Material for this exercise >>
:::::

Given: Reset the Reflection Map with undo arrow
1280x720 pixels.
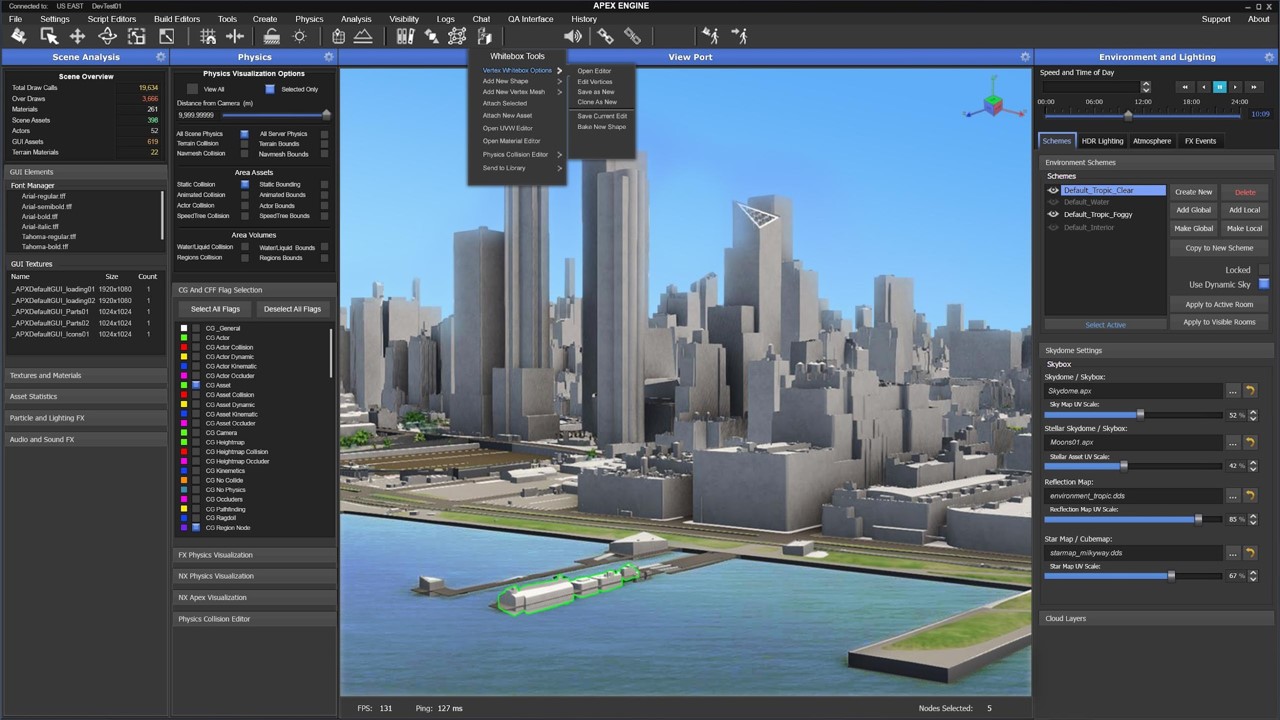Looking at the screenshot, I should click(x=1250, y=496).
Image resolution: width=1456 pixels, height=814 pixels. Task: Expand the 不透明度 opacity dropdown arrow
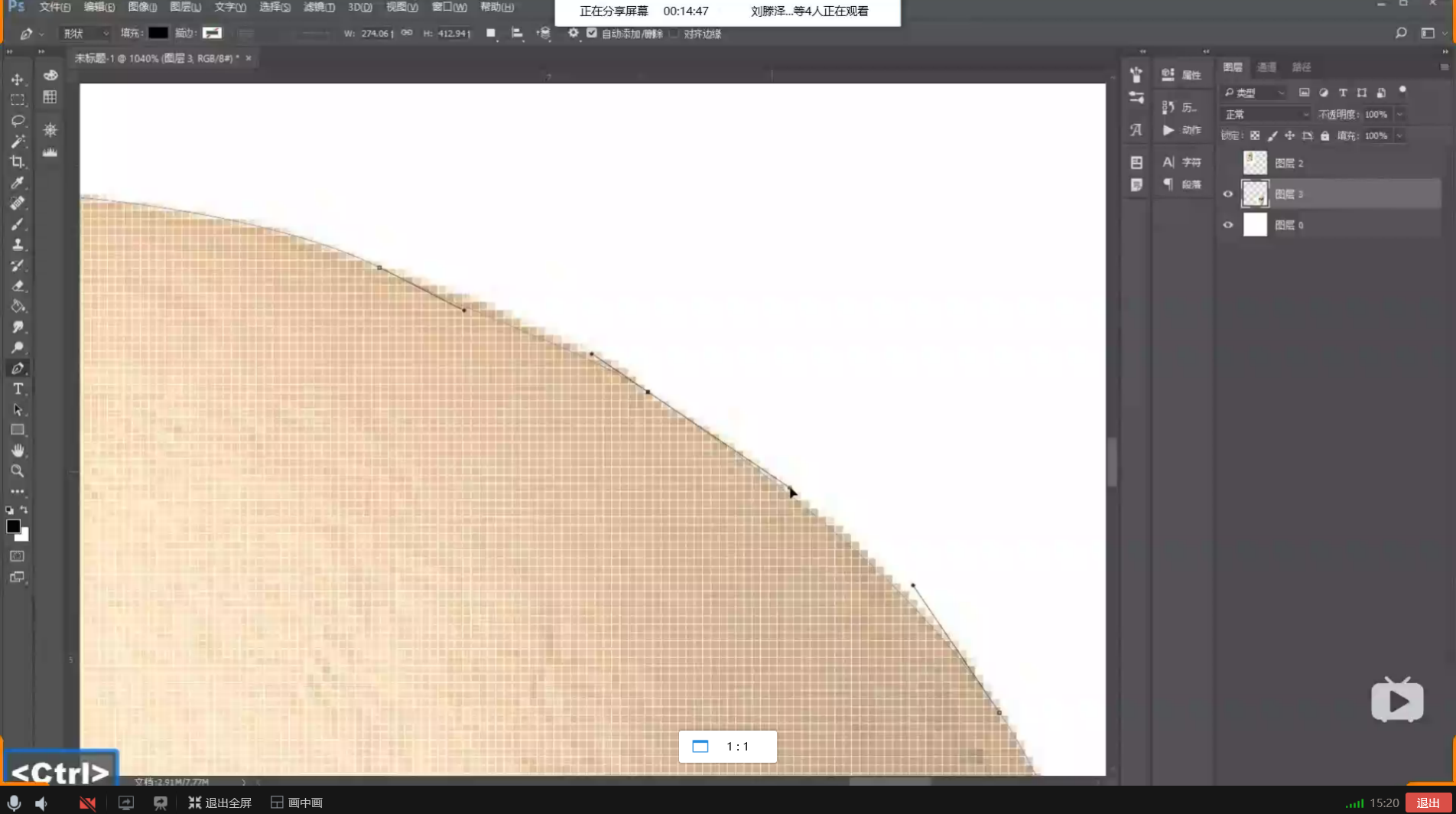(x=1399, y=114)
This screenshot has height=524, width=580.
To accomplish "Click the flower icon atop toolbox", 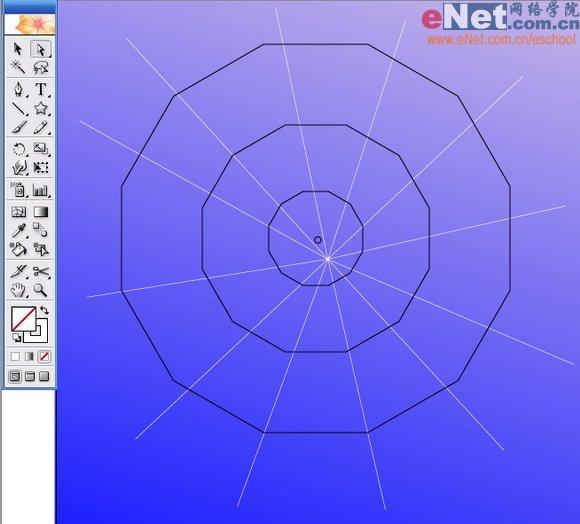I will (30, 24).
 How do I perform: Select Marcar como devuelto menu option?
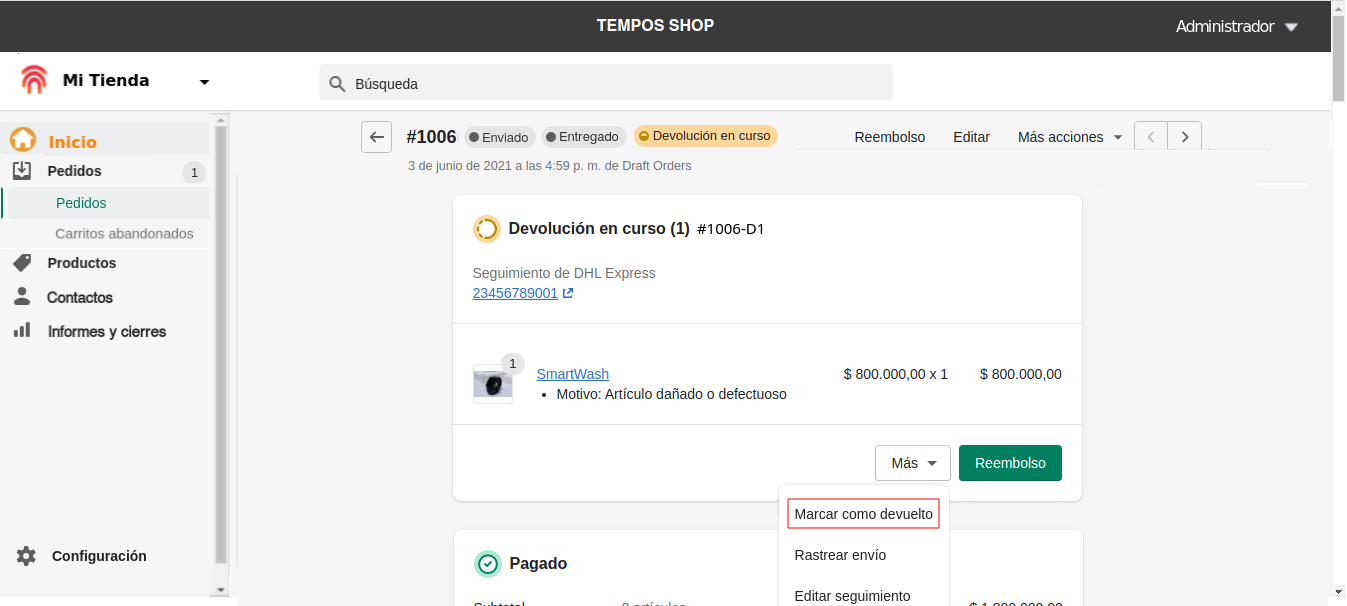pos(863,514)
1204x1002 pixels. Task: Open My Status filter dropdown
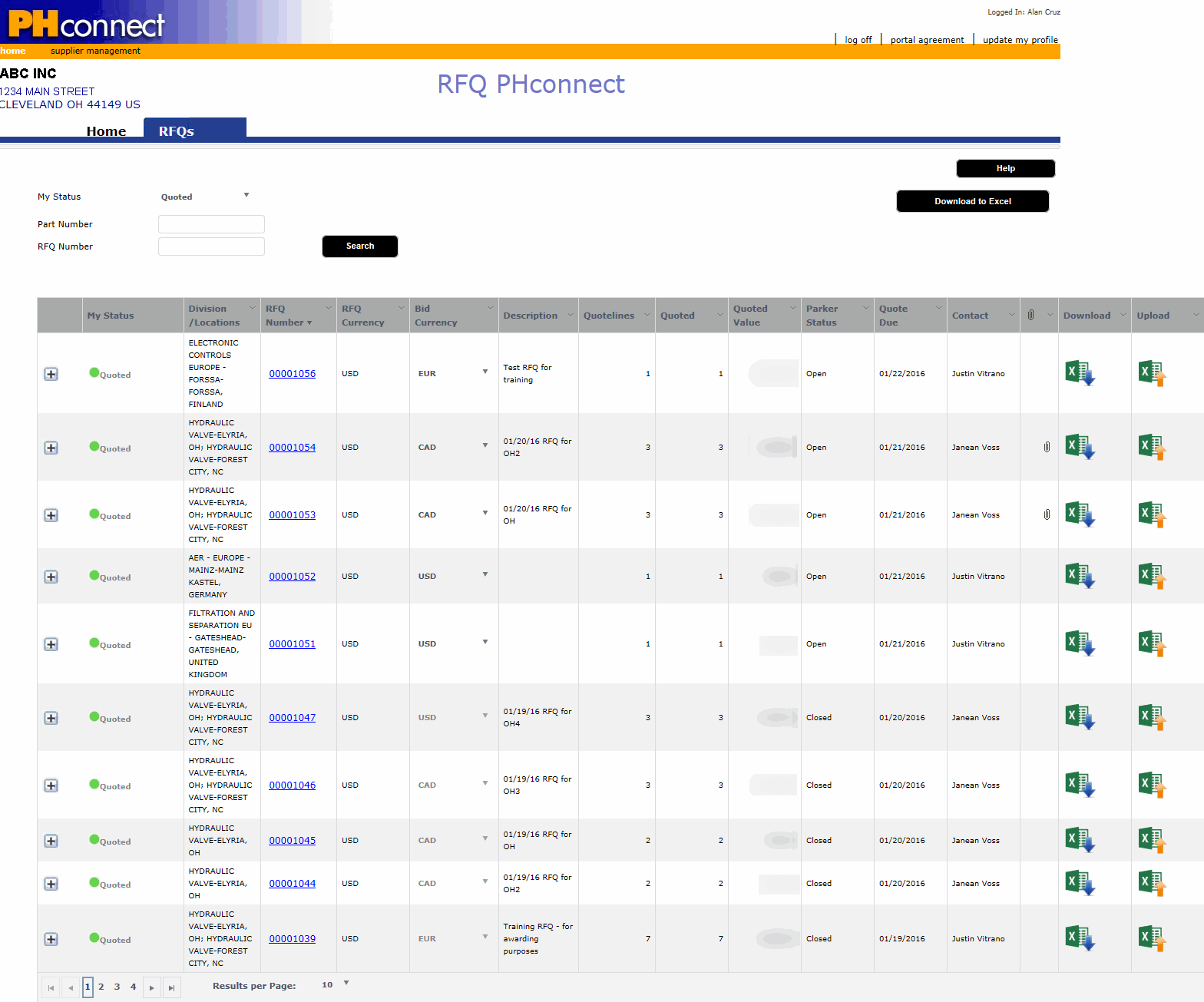point(246,196)
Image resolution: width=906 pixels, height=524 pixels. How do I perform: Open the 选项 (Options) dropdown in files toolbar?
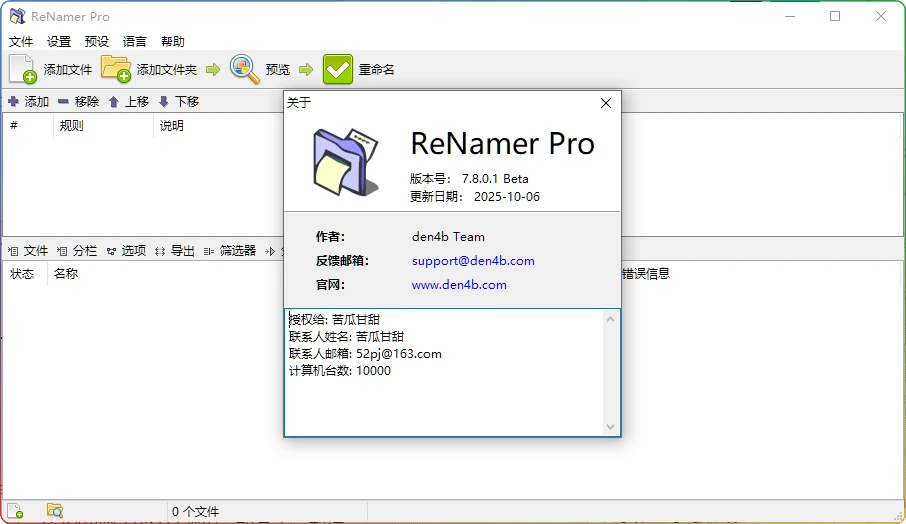pos(126,251)
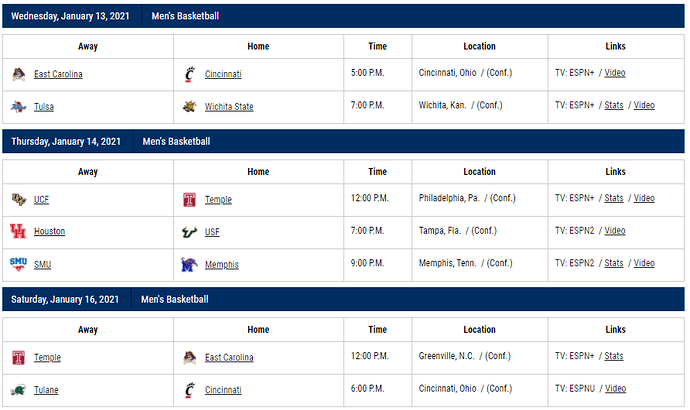Click the Tulsa Golden Hurricane logo
The width and height of the screenshot is (690, 410).
(x=18, y=106)
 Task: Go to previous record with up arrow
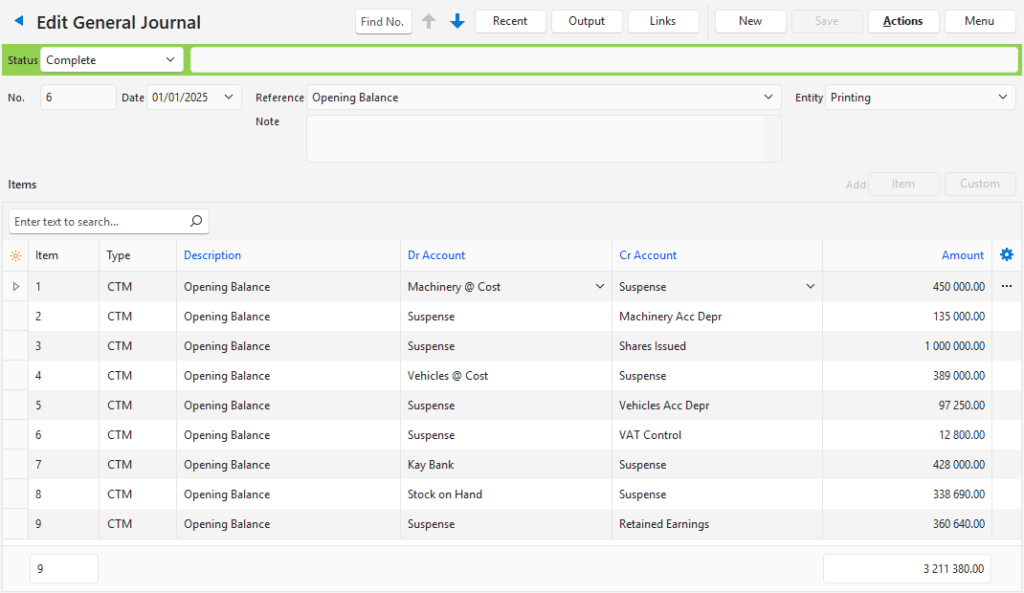pyautogui.click(x=429, y=21)
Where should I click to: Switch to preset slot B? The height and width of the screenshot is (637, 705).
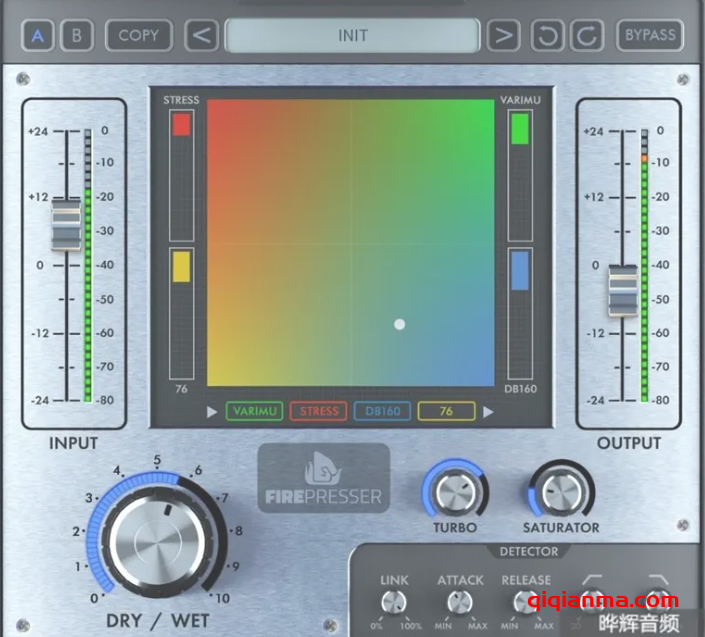75,36
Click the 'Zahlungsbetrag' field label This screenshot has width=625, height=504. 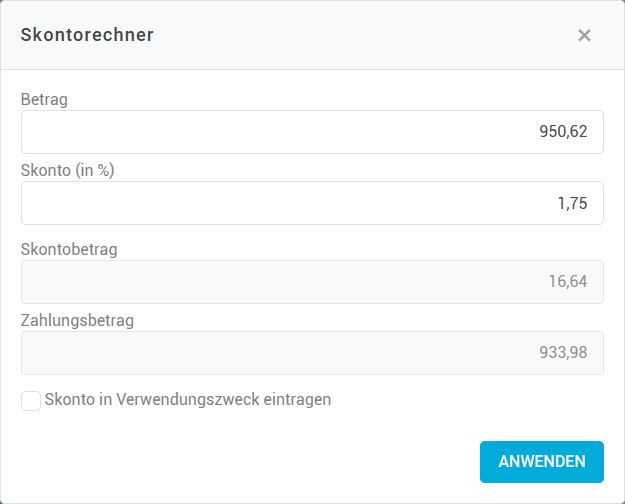pyautogui.click(x=77, y=321)
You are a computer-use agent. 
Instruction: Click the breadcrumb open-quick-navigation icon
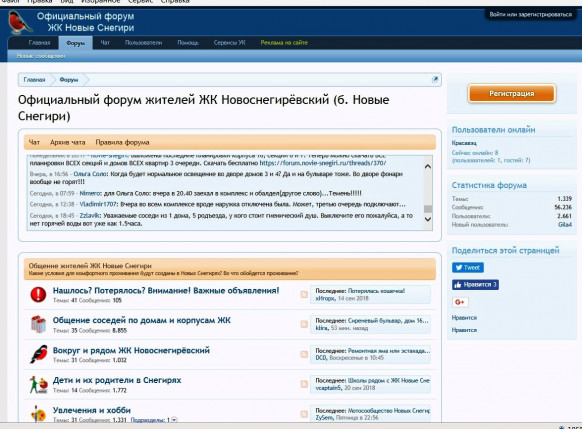click(x=435, y=79)
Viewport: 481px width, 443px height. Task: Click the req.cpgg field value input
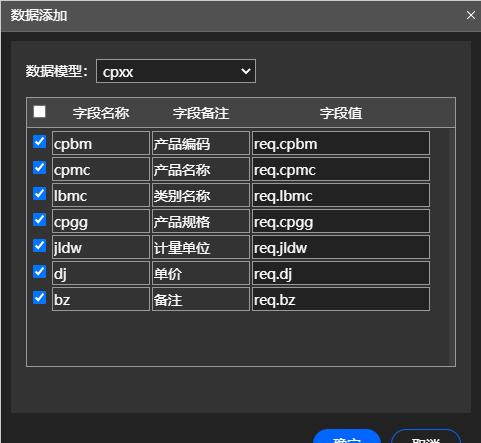341,221
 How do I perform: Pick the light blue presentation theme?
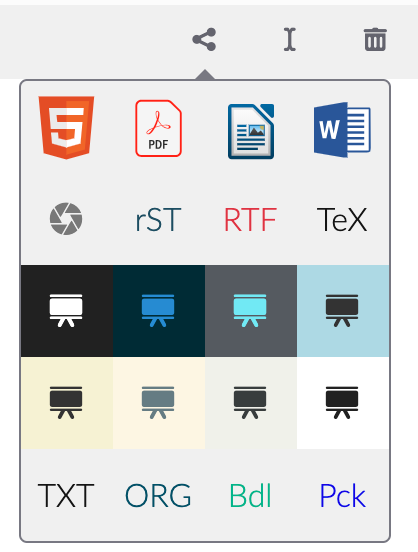pyautogui.click(x=343, y=311)
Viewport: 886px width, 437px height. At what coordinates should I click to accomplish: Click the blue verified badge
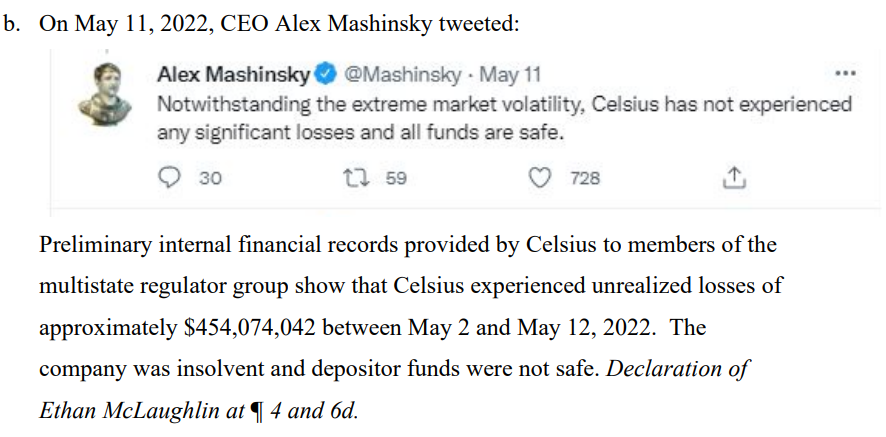click(x=327, y=74)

:::::

Directions for this task >> Omit the pictures and write out the lines above from the one with "How do I perform: Pick" through the last, unchanged.

Answer box >>
 How do I perform: Pick the light blue presentation theme?
pyautogui.click(x=343, y=311)
Viewport: 886px width, 437px height. At what coordinates should I click to accomplish: Click the blue verified badge
click(x=327, y=74)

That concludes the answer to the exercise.